Task instructions:
Show every line of the records below that contains the word "button".

(Stored records)
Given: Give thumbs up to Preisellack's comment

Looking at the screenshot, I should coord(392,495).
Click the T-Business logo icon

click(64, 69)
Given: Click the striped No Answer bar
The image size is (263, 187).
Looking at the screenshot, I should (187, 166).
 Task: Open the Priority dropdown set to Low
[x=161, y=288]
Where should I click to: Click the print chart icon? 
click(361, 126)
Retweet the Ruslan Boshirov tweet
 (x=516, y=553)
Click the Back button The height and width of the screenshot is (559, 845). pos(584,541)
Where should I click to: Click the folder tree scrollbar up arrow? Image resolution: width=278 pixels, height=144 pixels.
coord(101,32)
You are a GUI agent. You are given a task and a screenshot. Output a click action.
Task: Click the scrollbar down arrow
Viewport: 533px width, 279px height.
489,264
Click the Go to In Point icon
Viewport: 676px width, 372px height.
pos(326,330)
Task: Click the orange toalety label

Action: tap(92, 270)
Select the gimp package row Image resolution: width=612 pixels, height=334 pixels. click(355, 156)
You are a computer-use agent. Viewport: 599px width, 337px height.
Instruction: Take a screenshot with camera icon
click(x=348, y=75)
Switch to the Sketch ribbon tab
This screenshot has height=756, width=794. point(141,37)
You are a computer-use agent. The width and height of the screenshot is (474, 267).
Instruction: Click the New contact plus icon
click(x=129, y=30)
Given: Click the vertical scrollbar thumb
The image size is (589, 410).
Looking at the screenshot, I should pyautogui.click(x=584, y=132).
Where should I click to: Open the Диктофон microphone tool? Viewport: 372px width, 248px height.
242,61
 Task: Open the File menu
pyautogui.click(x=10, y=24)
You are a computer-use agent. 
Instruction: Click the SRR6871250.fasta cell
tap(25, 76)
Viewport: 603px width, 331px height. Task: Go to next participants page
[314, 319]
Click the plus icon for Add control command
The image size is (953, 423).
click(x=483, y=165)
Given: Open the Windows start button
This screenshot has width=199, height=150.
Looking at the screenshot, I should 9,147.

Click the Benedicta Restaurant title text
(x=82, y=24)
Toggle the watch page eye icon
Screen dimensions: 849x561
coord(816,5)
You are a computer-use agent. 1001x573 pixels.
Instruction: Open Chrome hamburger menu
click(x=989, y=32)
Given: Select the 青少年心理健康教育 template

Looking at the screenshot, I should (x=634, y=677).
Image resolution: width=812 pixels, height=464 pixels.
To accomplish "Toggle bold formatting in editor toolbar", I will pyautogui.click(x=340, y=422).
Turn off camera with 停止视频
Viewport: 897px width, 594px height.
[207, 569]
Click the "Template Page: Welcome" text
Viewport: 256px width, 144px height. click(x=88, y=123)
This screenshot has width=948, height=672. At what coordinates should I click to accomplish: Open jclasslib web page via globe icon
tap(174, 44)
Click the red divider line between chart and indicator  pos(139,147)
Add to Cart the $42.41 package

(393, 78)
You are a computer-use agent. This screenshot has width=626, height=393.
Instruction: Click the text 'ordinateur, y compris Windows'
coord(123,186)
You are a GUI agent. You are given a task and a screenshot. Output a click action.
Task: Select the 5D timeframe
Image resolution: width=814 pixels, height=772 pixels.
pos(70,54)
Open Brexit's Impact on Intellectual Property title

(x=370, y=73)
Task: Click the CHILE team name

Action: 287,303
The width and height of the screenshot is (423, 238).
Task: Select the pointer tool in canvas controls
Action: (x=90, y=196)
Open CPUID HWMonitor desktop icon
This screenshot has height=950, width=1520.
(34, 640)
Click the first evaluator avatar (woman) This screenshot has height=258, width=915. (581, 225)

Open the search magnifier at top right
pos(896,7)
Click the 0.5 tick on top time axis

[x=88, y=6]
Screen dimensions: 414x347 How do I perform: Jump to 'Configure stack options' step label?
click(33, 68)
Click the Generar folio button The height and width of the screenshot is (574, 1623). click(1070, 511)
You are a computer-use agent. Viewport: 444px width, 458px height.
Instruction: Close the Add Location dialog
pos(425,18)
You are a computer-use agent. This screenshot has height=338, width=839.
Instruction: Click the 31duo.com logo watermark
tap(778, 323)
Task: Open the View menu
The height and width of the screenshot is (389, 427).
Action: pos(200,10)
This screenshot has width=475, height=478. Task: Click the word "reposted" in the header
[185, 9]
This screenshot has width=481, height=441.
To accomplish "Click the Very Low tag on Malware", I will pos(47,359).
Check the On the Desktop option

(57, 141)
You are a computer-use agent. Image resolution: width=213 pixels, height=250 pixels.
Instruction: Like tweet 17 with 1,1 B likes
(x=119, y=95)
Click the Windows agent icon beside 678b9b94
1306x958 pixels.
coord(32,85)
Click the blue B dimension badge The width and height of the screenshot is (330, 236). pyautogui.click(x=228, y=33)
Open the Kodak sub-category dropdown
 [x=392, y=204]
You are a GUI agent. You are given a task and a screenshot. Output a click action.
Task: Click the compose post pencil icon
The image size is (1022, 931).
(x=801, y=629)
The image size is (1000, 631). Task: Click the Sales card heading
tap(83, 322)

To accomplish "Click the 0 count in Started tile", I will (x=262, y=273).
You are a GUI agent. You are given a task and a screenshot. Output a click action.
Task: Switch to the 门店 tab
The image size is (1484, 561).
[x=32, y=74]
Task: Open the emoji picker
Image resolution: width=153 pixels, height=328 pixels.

Answer section:
Click the Back button The height and width of the screenshot is (559, 845). pos(584,541)
Given: Open the Windows start button
Click the Generar folio button The height and width of the screenshot is (574, 1623). click(1070, 511)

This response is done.